> [Required action]:
Repeat the records. Keep every word and mark exactly as it is.

Start of Materials provided

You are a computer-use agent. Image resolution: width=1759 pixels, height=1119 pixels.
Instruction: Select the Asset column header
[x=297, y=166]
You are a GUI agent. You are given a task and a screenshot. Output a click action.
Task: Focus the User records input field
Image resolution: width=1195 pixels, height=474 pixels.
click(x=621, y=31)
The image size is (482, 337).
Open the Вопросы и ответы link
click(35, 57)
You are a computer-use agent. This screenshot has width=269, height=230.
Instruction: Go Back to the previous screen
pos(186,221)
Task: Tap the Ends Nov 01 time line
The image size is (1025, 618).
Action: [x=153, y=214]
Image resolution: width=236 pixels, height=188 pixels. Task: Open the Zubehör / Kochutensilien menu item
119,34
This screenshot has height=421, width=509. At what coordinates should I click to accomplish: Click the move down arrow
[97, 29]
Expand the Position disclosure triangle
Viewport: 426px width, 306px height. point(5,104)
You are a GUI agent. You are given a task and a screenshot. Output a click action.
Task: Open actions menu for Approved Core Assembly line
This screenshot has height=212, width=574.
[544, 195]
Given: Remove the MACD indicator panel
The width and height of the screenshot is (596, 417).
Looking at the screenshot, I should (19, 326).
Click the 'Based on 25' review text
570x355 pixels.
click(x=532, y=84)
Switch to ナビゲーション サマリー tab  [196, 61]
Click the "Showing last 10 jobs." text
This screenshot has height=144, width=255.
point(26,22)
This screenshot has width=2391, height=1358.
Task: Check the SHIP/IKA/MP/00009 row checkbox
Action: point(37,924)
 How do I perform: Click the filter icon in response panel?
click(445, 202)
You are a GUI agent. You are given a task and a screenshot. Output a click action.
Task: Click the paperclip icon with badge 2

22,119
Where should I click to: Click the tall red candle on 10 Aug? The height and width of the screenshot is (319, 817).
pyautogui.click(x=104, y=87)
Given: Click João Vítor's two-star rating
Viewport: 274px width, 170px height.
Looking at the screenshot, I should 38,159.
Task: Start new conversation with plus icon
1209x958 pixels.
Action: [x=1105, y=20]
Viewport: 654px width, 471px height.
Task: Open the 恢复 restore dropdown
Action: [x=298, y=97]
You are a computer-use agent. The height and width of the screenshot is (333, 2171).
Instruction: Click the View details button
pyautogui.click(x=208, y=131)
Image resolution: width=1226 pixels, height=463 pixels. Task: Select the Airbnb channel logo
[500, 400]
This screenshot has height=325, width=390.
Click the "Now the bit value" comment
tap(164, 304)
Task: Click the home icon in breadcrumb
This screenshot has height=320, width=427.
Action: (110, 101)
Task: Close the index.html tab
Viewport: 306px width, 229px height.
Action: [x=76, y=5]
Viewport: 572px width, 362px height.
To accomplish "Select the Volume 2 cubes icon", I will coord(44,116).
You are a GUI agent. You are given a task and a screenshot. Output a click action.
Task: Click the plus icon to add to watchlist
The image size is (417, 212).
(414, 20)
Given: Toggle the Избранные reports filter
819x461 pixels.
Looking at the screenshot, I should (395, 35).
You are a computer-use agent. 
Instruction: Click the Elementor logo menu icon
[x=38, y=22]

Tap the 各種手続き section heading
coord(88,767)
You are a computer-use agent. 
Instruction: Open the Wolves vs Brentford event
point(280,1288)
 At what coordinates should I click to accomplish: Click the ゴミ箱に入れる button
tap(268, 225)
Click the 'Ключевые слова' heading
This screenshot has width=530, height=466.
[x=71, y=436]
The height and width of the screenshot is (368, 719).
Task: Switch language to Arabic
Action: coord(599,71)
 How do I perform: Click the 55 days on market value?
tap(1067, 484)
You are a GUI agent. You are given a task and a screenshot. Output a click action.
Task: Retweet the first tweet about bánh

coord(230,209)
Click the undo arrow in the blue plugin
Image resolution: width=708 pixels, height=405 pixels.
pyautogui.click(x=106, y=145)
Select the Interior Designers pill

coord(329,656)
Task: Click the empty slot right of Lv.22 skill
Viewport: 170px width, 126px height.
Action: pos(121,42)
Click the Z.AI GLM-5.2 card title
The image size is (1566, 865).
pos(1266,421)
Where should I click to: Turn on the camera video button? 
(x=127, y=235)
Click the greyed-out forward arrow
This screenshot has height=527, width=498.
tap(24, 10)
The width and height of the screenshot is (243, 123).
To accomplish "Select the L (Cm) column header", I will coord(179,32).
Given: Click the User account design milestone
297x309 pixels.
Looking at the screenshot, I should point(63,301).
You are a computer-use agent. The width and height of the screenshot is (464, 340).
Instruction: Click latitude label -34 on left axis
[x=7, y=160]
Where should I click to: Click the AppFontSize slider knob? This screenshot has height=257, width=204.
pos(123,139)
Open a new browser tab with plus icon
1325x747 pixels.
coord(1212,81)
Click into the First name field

End of Materials provided

> [Task output]:
You are a computer-use agent. Image resolution: width=1759 pixels, height=1119 pixels.
Instruction: Select the Asset column header
[x=297, y=166]
You are a GUI agent. You are given a task and a screenshot. Output a click action.
Task: Focus the User records input field
Image resolution: width=1195 pixels, height=474 pixels.
click(x=621, y=31)
The image size is (482, 337).
Open the Вопросы и ответы link
click(35, 57)
You are a computer-use agent. This screenshot has width=269, height=230.
Instruction: Go Back to the previous screen
pos(186,221)
Task: Tap the Ends Nov 01 time line
The image size is (1025, 618).
Action: [x=153, y=214]
Image resolution: width=236 pixels, height=188 pixels. Task: Open the Zubehör / Kochutensilien menu item
119,34
This screenshot has height=421, width=509. At what coordinates should I click to accomplish: Click the move down arrow
[97, 29]
Expand the Position disclosure triangle
Viewport: 426px width, 306px height. point(5,104)
You are a GUI agent. You are given a task and a screenshot. Output a click action.
Task: Open actions menu for Approved Core Assembly line
This screenshot has height=212, width=574.
[544, 195]
Given: Remove the MACD indicator panel
The width and height of the screenshot is (596, 417).
Looking at the screenshot, I should (19, 326).
Click the 'Based on 25' review text
570x355 pixels.
click(x=532, y=84)
Switch to ナビゲーション サマリー tab  [196, 61]
Click the "Showing last 10 jobs." text
This screenshot has height=144, width=255.
point(26,22)
This screenshot has width=2391, height=1358.
Task: Check the SHIP/IKA/MP/00009 row checkbox
Action: point(37,924)
 How do I perform: Click the filter icon in response panel?
click(445, 202)
You are a GUI agent. You are given a task and a screenshot. Output a click action.
Task: Click the paperclip icon with badge 2

22,119
Where should I click to: Click the tall red candle on 10 Aug? The height and width of the screenshot is (319, 817).
pyautogui.click(x=104, y=87)
Given: Click João Vítor's two-star rating
Viewport: 274px width, 170px height.
Looking at the screenshot, I should 38,159.
Task: Start new conversation with plus icon
1209x958 pixels.
Action: [x=1105, y=20]
Viewport: 654px width, 471px height.
Task: Open the 恢复 restore dropdown
Action: [x=298, y=97]
You are a computer-use agent. The height and width of the screenshot is (333, 2171).
Instruction: Click the View details button
pyautogui.click(x=208, y=131)
Image resolution: width=1226 pixels, height=463 pixels. Task: Select the Airbnb channel logo
[500, 400]
This screenshot has height=325, width=390.
Click the "Now the bit value" comment
tap(164, 304)
Task: Click the home icon in breadcrumb
This screenshot has height=320, width=427.
Action: (110, 101)
Task: Close the index.html tab
Viewport: 306px width, 229px height.
Action: [x=76, y=5]
Viewport: 572px width, 362px height.
To accomplish "Select the Volume 2 cubes icon", I will coord(44,116).
You are a GUI agent. You are given a task and a screenshot. Output a click action.
Task: Click the plus icon to add to watchlist
The image size is (417, 212).
(414, 20)
Given: Toggle the Избранные reports filter
819x461 pixels.
Looking at the screenshot, I should (395, 35).
You are a computer-use agent. 
Instruction: Click the Elementor logo menu icon
[x=38, y=22]

Tap the 各種手続き section heading
coord(88,767)
You are a computer-use agent. 
Instruction: Open the Wolves vs Brentford event
point(280,1288)
 At what coordinates should I click to accomplish: Click the ゴミ箱に入れる button
tap(268, 225)
Click the 'Ключевые слова' heading
This screenshot has width=530, height=466.
[x=71, y=436]
The height and width of the screenshot is (368, 719).
Task: Switch language to Arabic
Action: coord(599,71)
 How do I perform: Click the 55 days on market value?
tap(1067, 484)
You are a GUI agent. You are given a task and a screenshot. Output a click action.
Task: Retweet the first tweet about bánh

coord(230,209)
Click the undo arrow in the blue plugin
Image resolution: width=708 pixels, height=405 pixels.
pyautogui.click(x=106, y=145)
Select the Interior Designers pill

coord(329,656)
Task: Click the empty slot right of Lv.22 skill
Viewport: 170px width, 126px height.
Action: pos(121,42)
Click the Z.AI GLM-5.2 card title
The image size is (1566, 865).
pos(1266,421)
Where should I click to: Turn on the camera video button? 
(x=127, y=235)
Click the greyed-out forward arrow
This screenshot has height=527, width=498.
tap(24, 10)
The width and height of the screenshot is (243, 123).
To accomplish "Select the L (Cm) column header", I will coord(179,32).
Given: Click the User account design milestone
297x309 pixels.
Looking at the screenshot, I should point(63,301).
You are a computer-use agent. The width and height of the screenshot is (464, 340).
Instruction: Click latitude label -34 on left axis
[x=7, y=160]
Where should I click to: Click the AppFontSize slider knob? This screenshot has height=257, width=204.
pos(123,139)
Open a new browser tab with plus icon
1325x747 pixels.
coord(1212,81)
Click into the First name field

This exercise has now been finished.